AIM OF THE EXERCISE →
Copy the lines running from the one that contains "Given: Move the email to another folder" to the end of the entries below, exactly and with no pictures.

SOURCE DATA →
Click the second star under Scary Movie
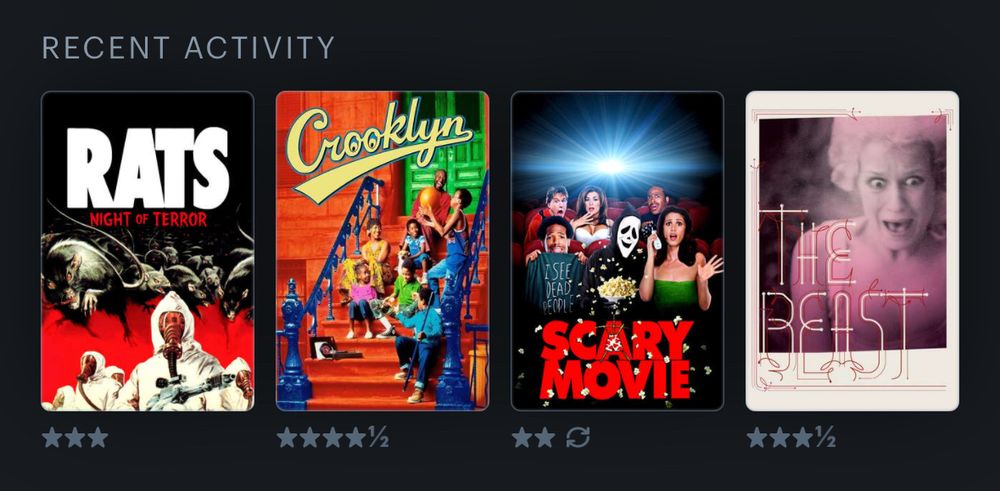This screenshot has height=491, width=1000. pyautogui.click(x=545, y=437)
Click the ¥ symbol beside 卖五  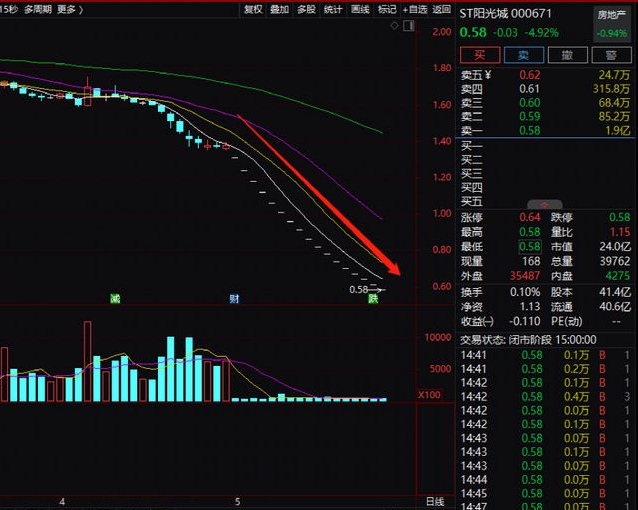coord(488,75)
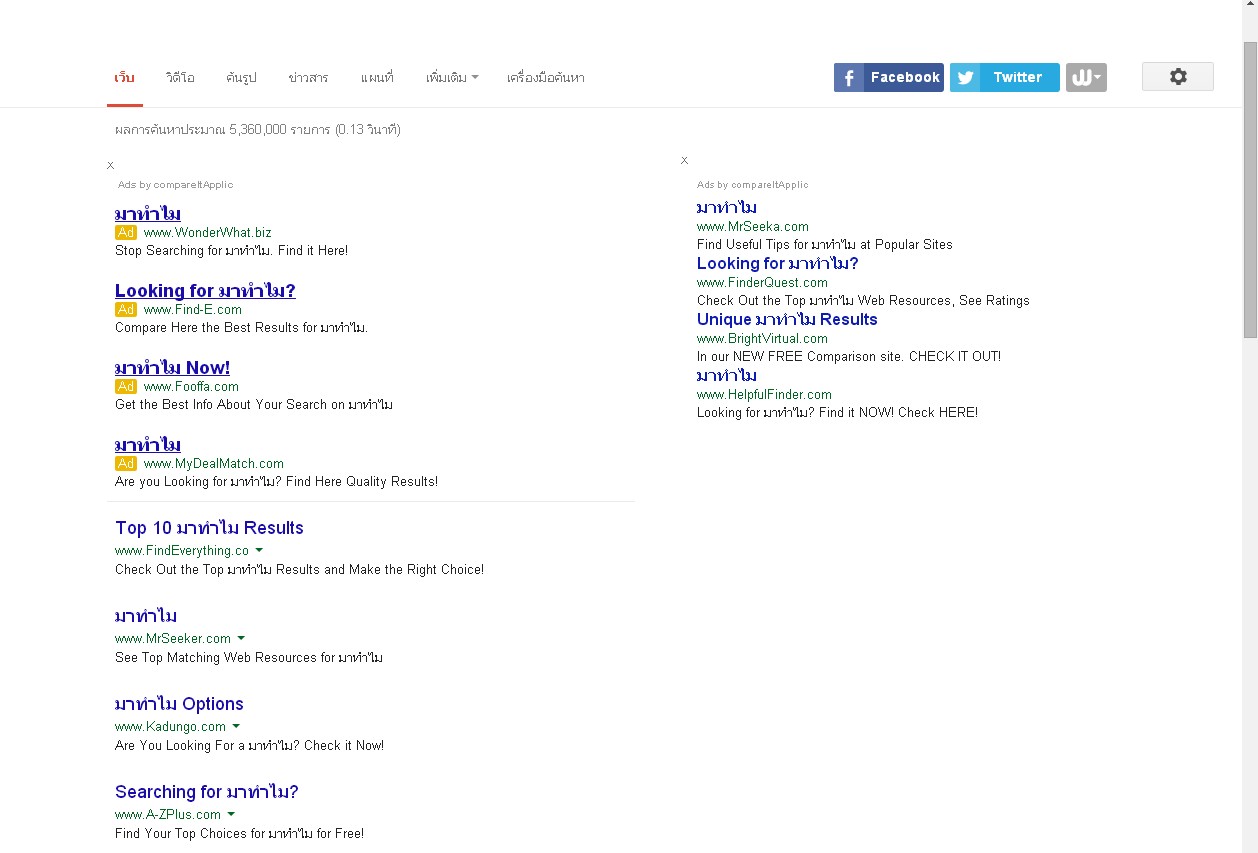Switch to the ข่าวสาร tab
The height and width of the screenshot is (853, 1258).
(308, 77)
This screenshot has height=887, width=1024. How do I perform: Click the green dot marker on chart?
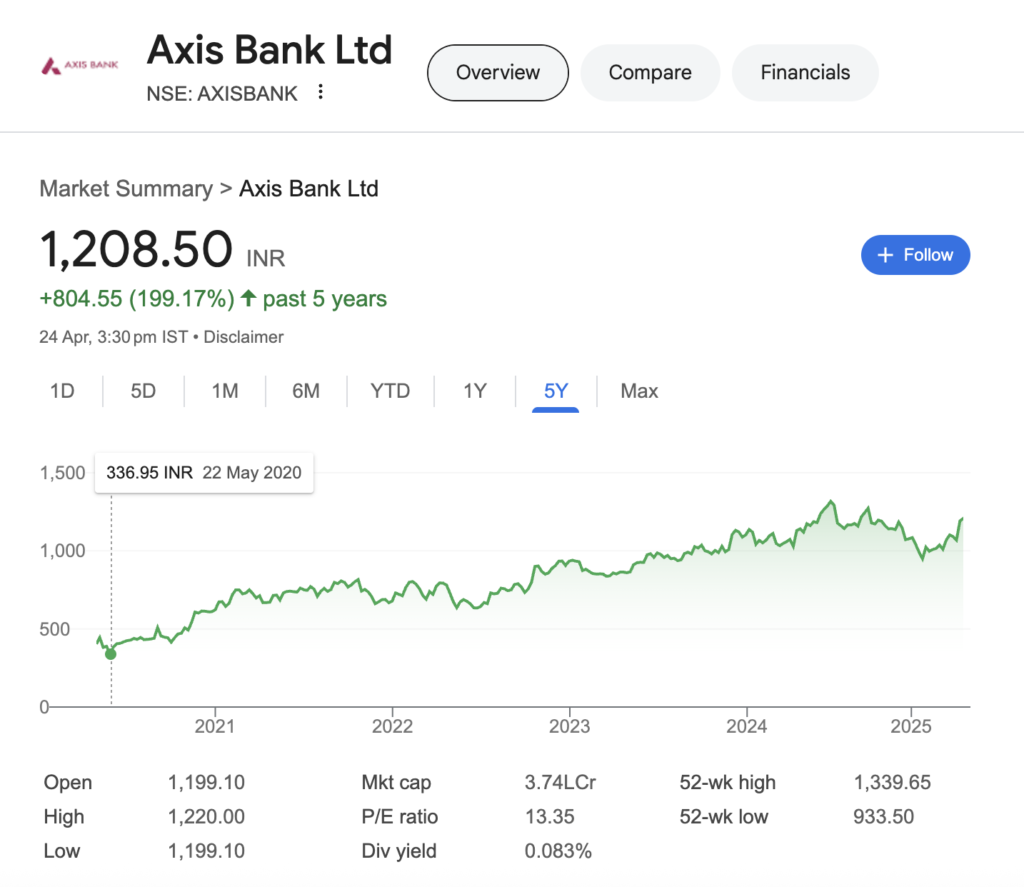(x=111, y=654)
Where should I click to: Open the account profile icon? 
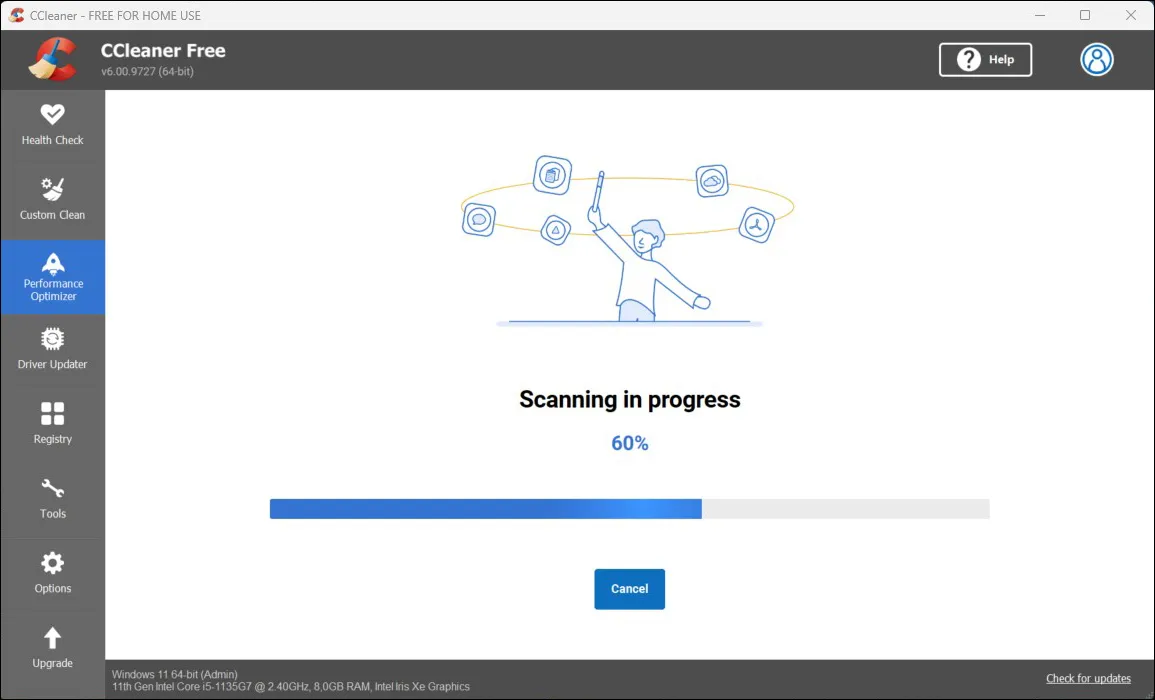(x=1096, y=60)
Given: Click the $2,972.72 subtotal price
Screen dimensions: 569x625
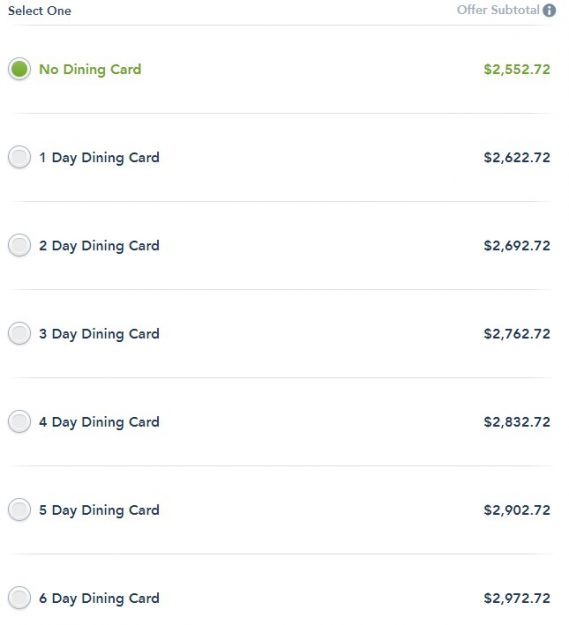Looking at the screenshot, I should coord(517,598).
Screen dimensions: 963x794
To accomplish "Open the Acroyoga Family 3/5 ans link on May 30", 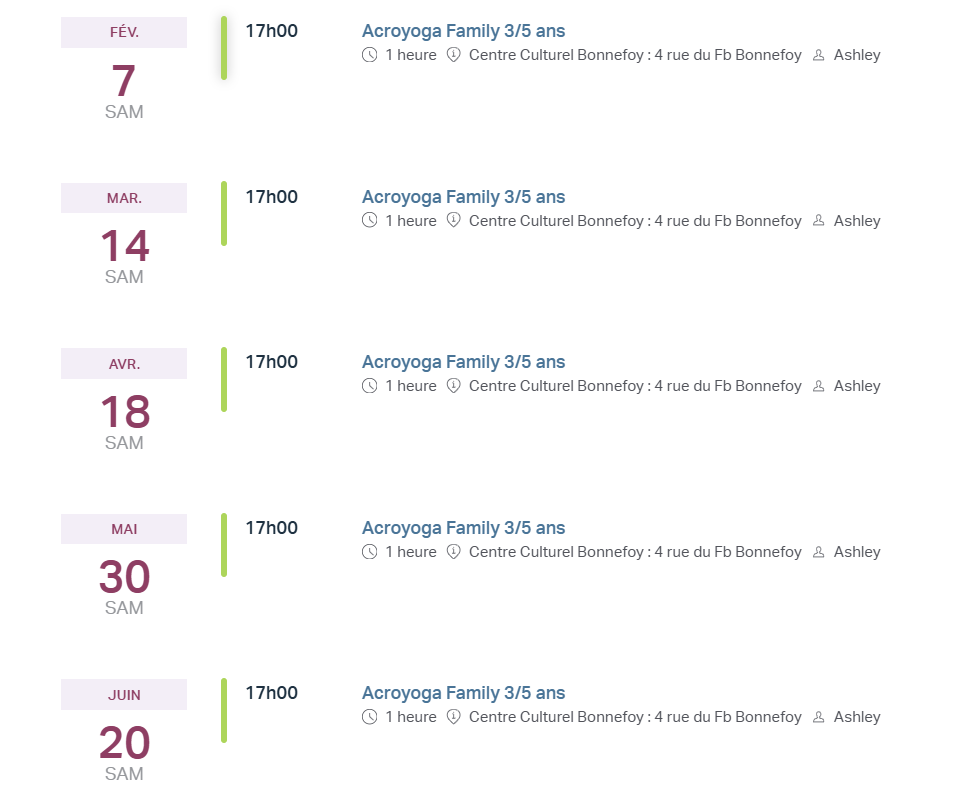I will pyautogui.click(x=463, y=528).
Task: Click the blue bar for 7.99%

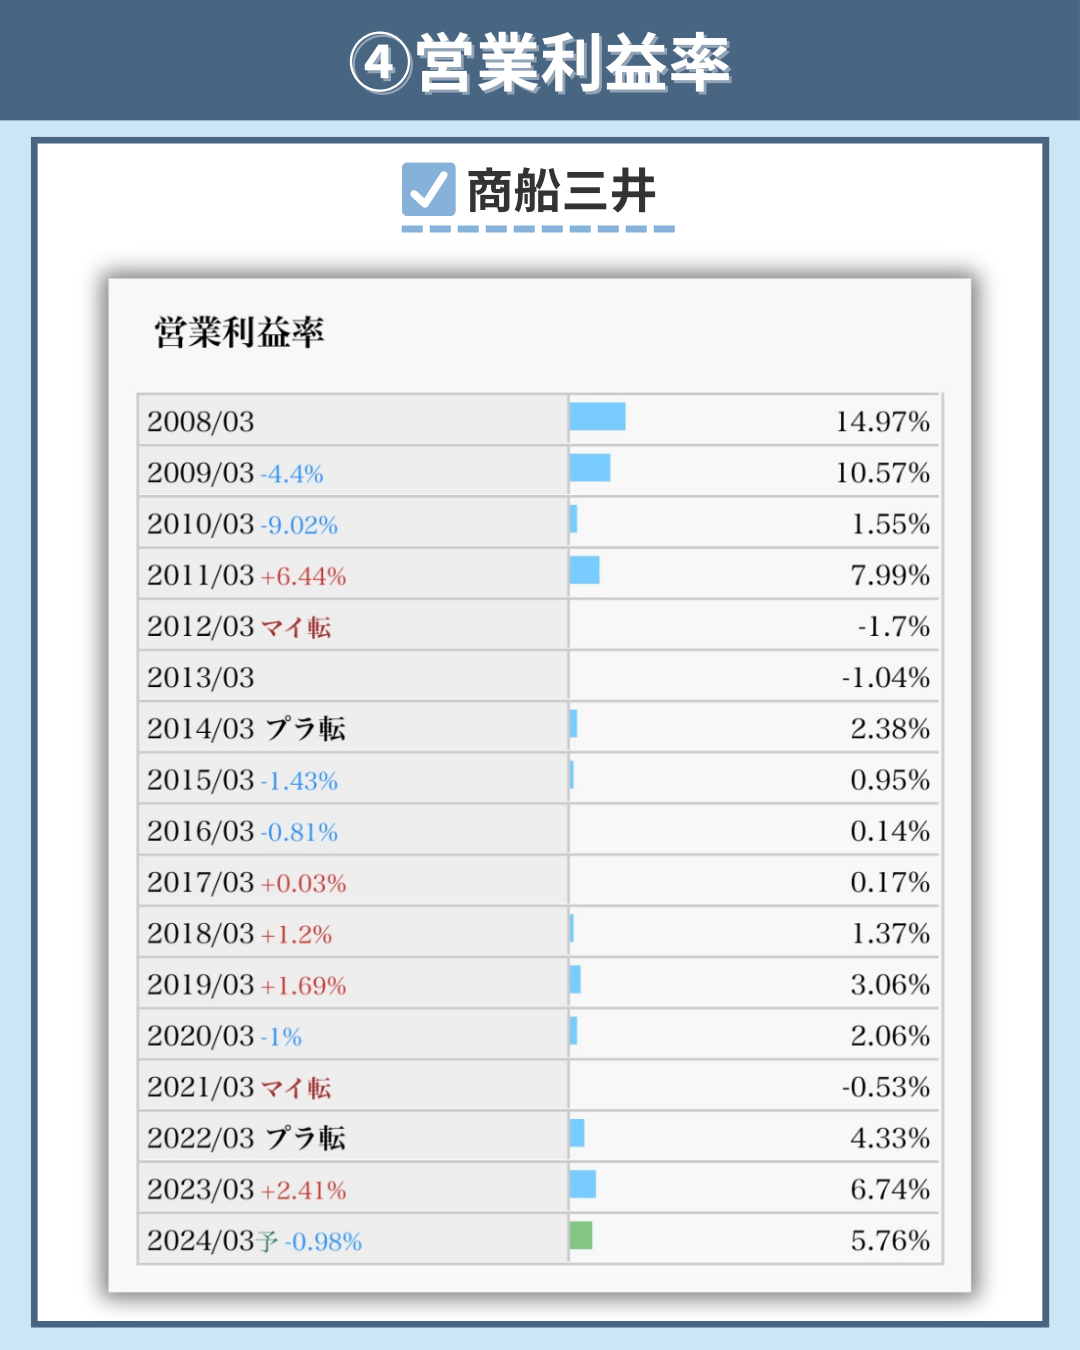Action: point(585,570)
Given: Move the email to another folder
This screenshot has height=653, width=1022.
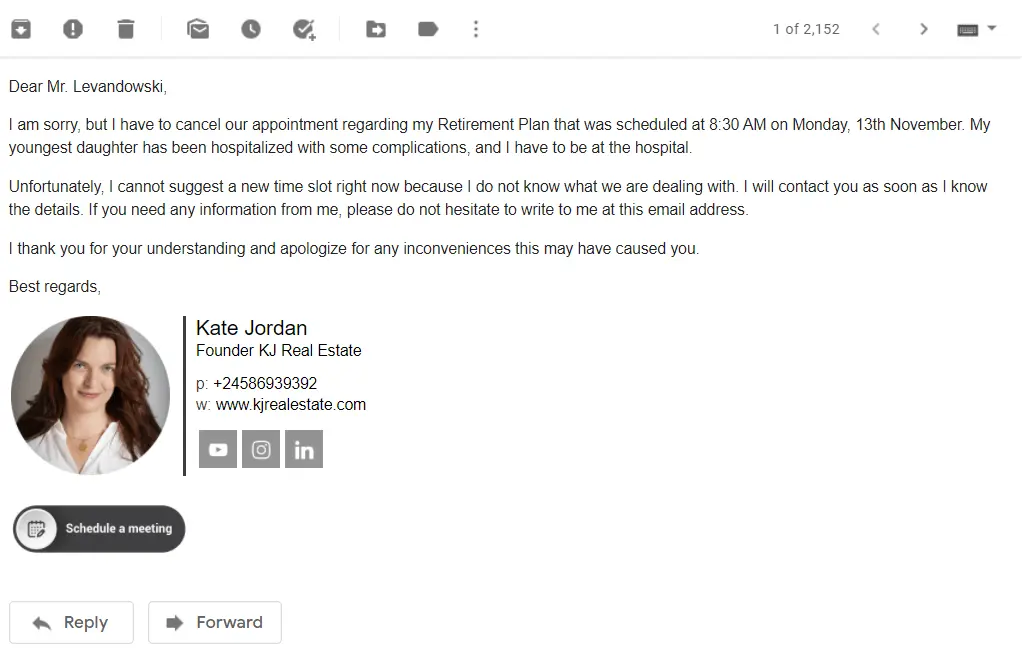Looking at the screenshot, I should tap(376, 28).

SOLUTION FOR THIS PROBLEM →
Given: Move the email to another folder
This screenshot has height=653, width=1022.
Looking at the screenshot, I should tap(376, 28).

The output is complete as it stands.